Task statement =
The output is to match the entries below character for character.
----- Dataset content
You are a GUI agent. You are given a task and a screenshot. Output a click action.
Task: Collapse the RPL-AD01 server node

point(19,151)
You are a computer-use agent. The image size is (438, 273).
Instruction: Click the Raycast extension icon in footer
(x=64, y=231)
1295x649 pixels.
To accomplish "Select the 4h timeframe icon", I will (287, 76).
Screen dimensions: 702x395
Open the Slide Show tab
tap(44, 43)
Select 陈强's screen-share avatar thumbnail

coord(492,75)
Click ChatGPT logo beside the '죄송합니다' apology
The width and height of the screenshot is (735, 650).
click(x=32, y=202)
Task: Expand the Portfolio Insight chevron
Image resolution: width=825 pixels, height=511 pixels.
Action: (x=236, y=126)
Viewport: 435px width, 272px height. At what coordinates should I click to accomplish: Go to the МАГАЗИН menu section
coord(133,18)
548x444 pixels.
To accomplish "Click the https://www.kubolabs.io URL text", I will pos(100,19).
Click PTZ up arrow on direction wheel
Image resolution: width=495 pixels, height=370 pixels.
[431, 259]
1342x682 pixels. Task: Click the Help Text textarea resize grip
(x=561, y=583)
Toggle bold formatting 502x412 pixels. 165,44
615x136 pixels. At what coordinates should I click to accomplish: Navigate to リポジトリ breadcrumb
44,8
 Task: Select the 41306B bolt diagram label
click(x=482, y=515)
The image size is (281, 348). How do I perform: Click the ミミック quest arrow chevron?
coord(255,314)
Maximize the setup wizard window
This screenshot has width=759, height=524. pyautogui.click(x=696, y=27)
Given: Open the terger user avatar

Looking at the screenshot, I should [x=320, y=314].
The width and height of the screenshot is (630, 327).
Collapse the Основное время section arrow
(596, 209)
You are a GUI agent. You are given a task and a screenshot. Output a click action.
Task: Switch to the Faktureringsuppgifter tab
----------
Solution to this task =
You are a GUI agent. You are given a task and a screenshot. Output a click action.
Task: Collapse the RPL-AD01 server node

point(19,151)
You are a computer-use agent. The image size is (438, 273).
Instruction: Click the Raycast extension icon in footer
(x=64, y=231)
1295x649 pixels.
To accomplish "Select the 4h timeframe icon", I will (287, 76).
Screen dimensions: 702x395
Open the Slide Show tab
tap(44, 43)
Select 陈强's screen-share avatar thumbnail

coord(492,75)
Click ChatGPT logo beside the '죄송합니다' apology
The width and height of the screenshot is (735, 650).
click(x=32, y=202)
Task: Expand the Portfolio Insight chevron
Image resolution: width=825 pixels, height=511 pixels.
Action: (x=236, y=126)
Viewport: 435px width, 272px height. At what coordinates should I click to accomplish: Go to the МАГАЗИН menu section
coord(133,18)
548x444 pixels.
To accomplish "Click the https://www.kubolabs.io URL text", I will pos(100,19).
Click PTZ up arrow on direction wheel
Image resolution: width=495 pixels, height=370 pixels.
[431, 259]
1342x682 pixels. Task: Click the Help Text textarea resize grip
(x=561, y=583)
Toggle bold formatting 502x412 pixels. 165,44
615x136 pixels. At what coordinates should I click to accomplish: Navigate to リポジトリ breadcrumb
44,8
 Task: Select the 41306B bolt diagram label
click(x=482, y=515)
The image size is (281, 348). How do I perform: Click the ミミック quest arrow chevron?
coord(255,314)
Maximize the setup wizard window
This screenshot has width=759, height=524. pyautogui.click(x=696, y=27)
Given: Open the terger user avatar

Looking at the screenshot, I should [x=320, y=314].
The width and height of the screenshot is (630, 327).
Collapse the Основное время section arrow
(596, 209)
You are a GUI agent. You are given a task and a screenshot. Output a click action.
Task: Switch to the Faktureringsuppgifter tab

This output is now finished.